Exercise details
Filter the entries, keeping every line with the string "agent".

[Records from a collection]

..........

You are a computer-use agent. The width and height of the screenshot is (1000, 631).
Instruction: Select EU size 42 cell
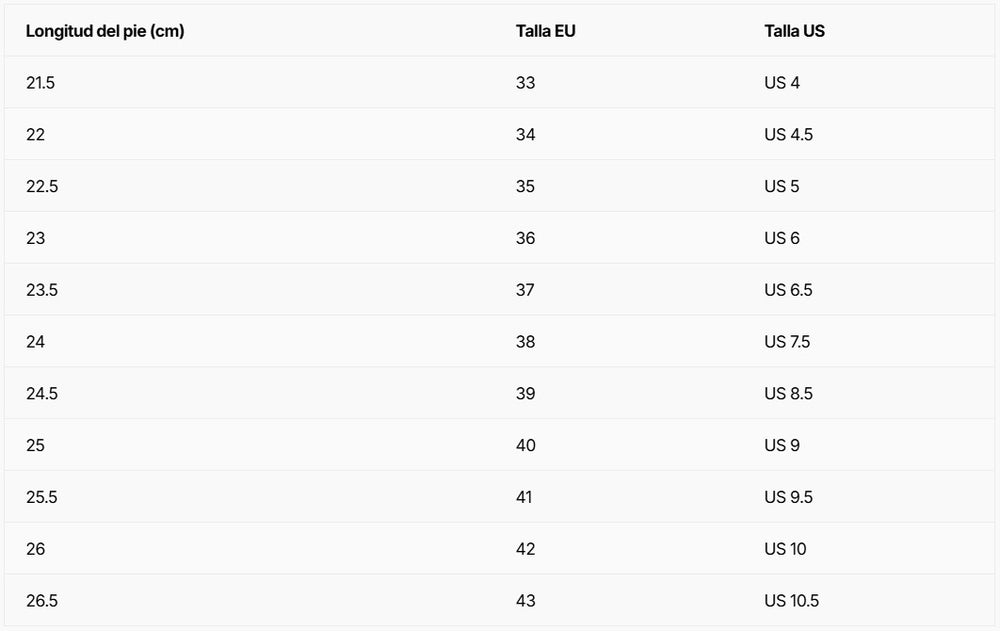pyautogui.click(x=525, y=549)
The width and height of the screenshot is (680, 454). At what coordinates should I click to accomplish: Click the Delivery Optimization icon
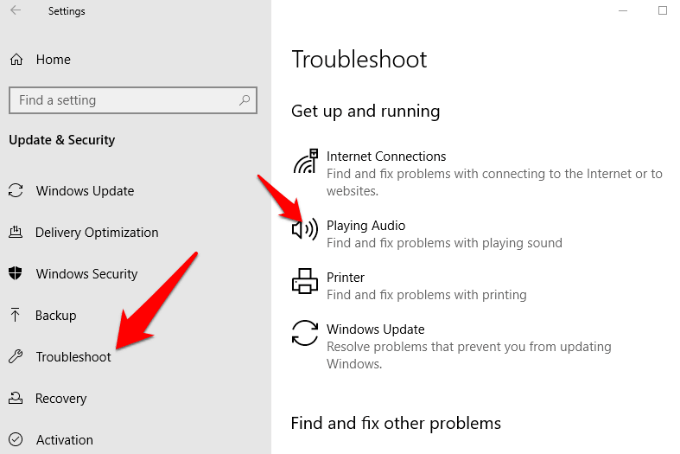click(x=16, y=233)
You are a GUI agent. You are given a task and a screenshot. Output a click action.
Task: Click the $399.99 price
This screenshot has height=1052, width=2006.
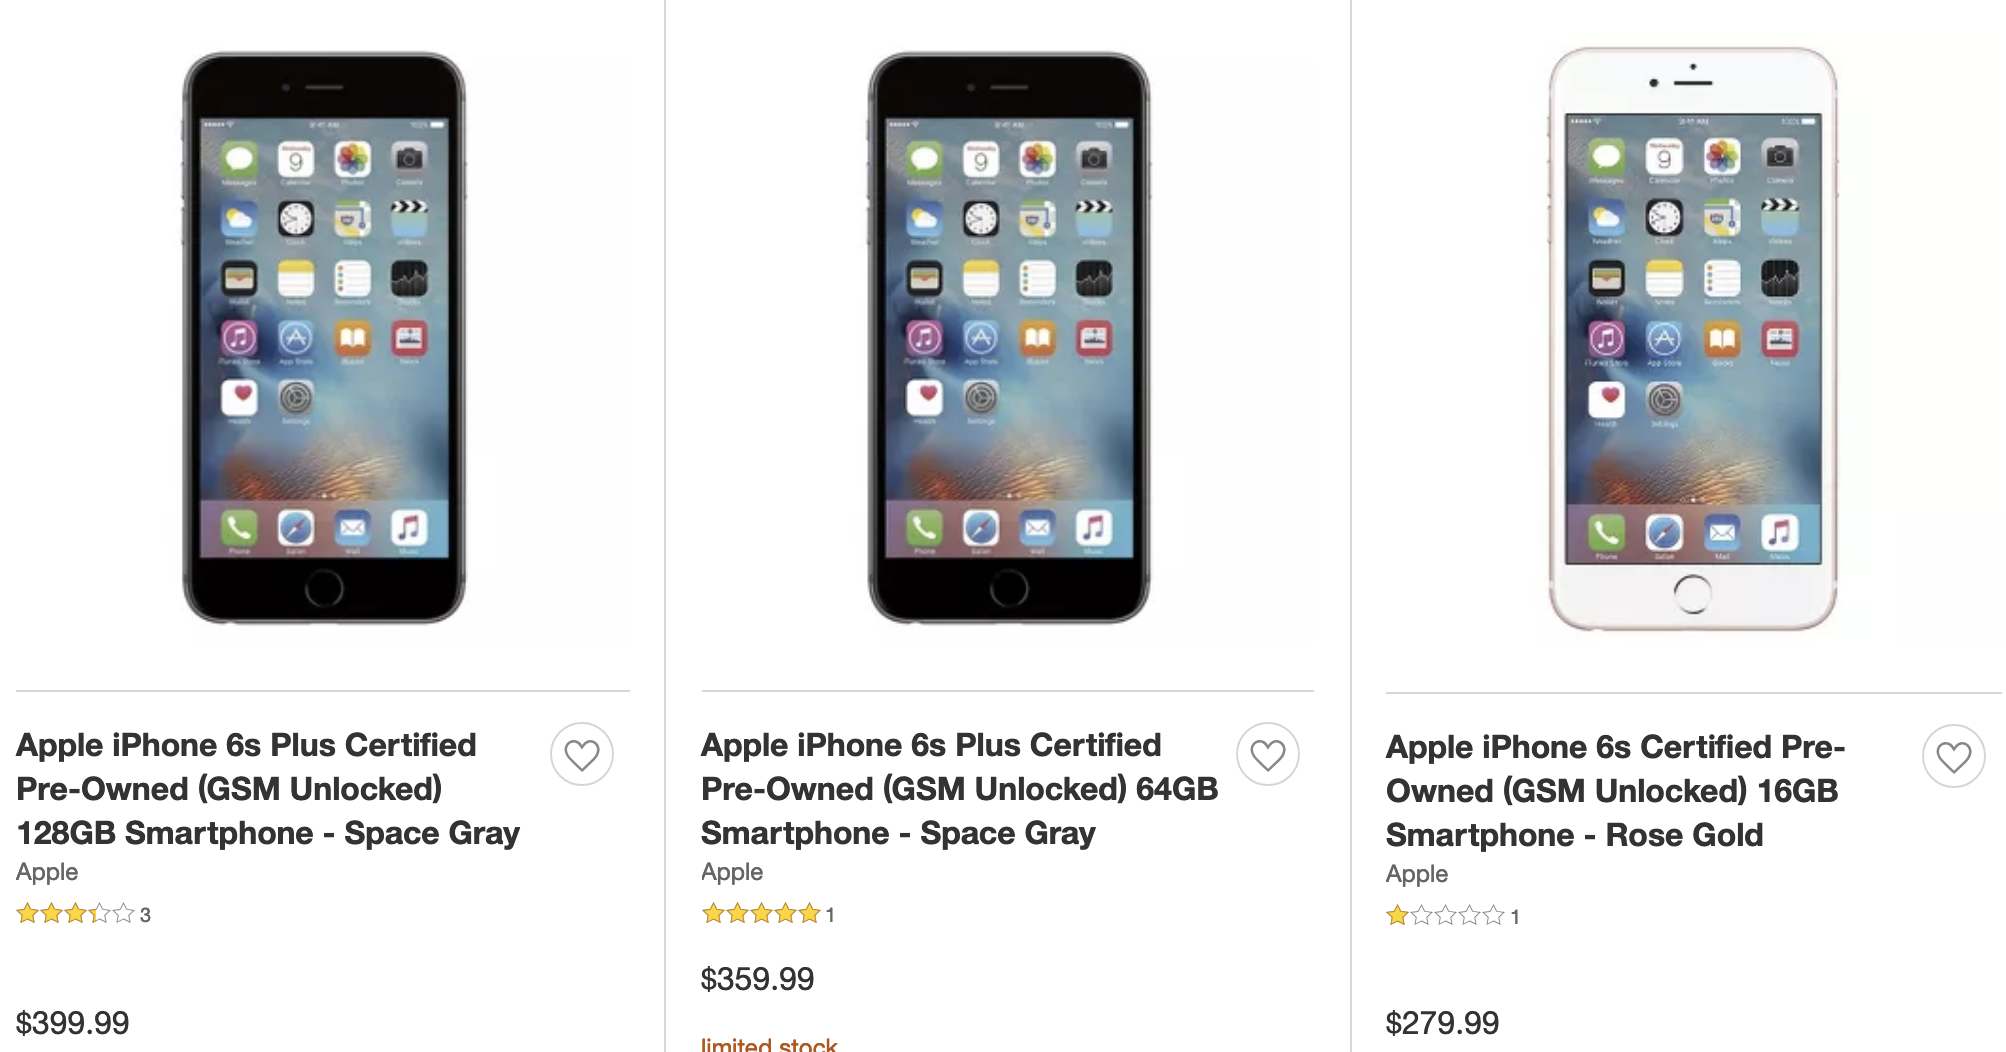click(73, 1023)
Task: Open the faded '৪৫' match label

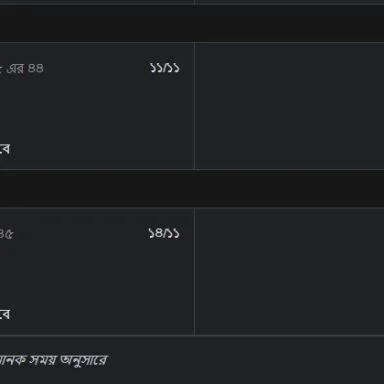Action: point(6,234)
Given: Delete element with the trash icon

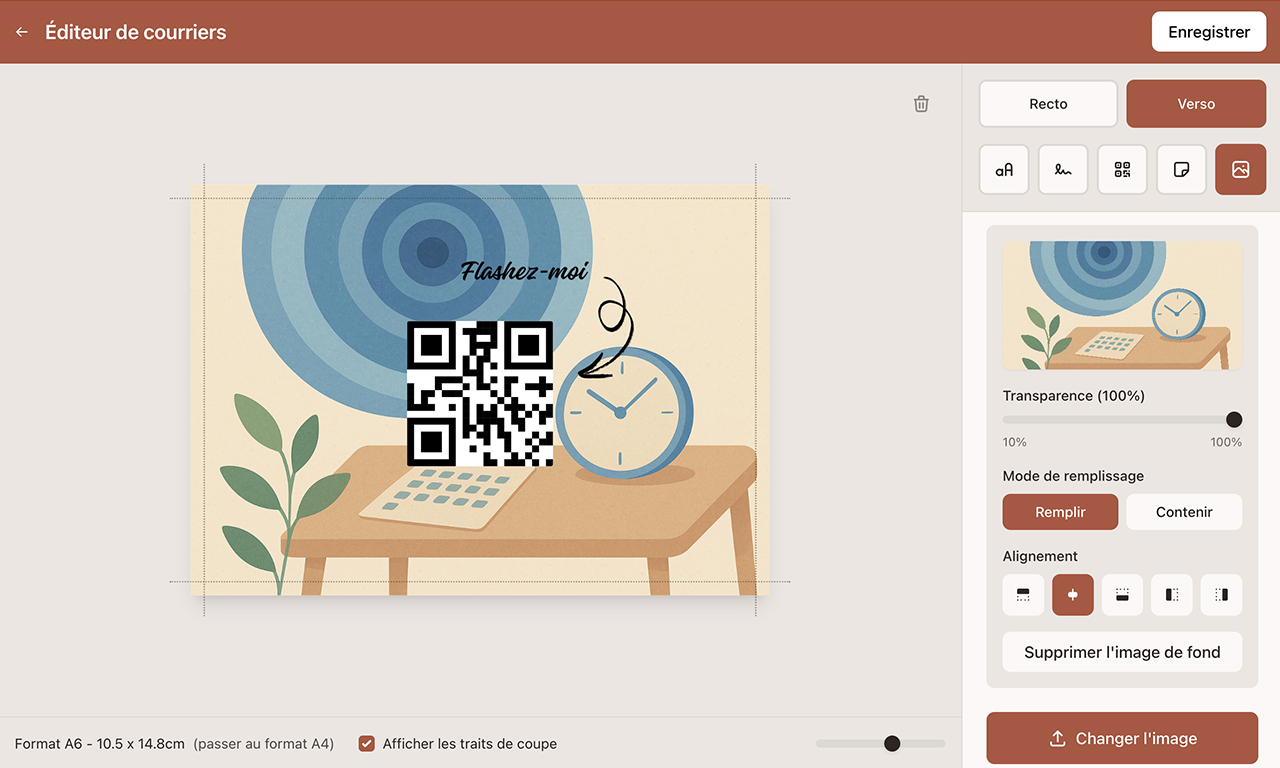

..........

Result of the exercise
You are a computer-use agent. The width and height of the screenshot is (1000, 631).
You are a GUI agent. You are given a task and a screenshot. Output a click action.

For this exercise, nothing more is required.